Zhu (pinyin: Zhù) is the earliest percussion instrument in China. It was widely popular from the Warring States Period to the Sui and Tang Dynasties, and was lost after the Song Dynasty. Building in the Warring States period has been widely popular. From time to time, a famous family named Gao Jianli, who had hit Zhu to see off Jing Ke, who had assassinated the King of Qin. When Liu Bang, Emperor Taizu of the Han Dynasty composed "The Song of the Great Wind", he also personally built the accompaniment.
It has been lost since the Song Dynasty. For thousands of years, only records have been seen, but no real objects have been found.

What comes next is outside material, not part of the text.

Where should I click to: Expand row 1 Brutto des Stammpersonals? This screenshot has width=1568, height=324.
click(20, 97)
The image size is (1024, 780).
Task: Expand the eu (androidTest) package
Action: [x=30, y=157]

However, in 1993, archaeologists discovered the real object in the tomb of Yuyang, the queen of the Western Han Dynasty, in the Changsha River. At that time, it was called the first major discovery of musical instrument archaeology in the more than 40 years since the founding of the People's Republic of China by the cultural relics community. Academic circles also call this Yuyang building "the first building in the world".
The buildings displayed in the Changsha Slips and Slips Museum are shaped like baseball bats, with a slender neck and five silk strings. A movable column horse is supported between the strings and the building.
According to the pattern of spirits striking on the lacquer coffin of the Mawangdui Western Han tomb in Changsha, the lacquer ware unearthed from the Western Han tomb in Lianyungang, Jiangsu, and the portrait bricks of the Tanghe River in Nanyang, you can see the special playing posture; it is not as horizontal as when playing the zheng Instead, place it straight in front of you.
The wider part of the building should be a speaker, which should be placed in a low place in the front. The head connected to the neck is facing the performer. When playing, press the strings at the neck with the left hand, and the right hand holds the bamboo piece to strike the strings. There is a saying of "hitting the building".
Five-stringed buildings are divided into five-stringed buildings in the Warring States period and five-stringed buildings in the Han Dynasty, as well as thirteen-stringed buildings in the Han Dynasty and thirteen-stringed buildings in the Song Dynasty.
Later, in the Southern and Northern Dynasties, it was used to accompany Xianghe songs, and in the Sui and Tang Dynasties, it was used to accompany Qing music.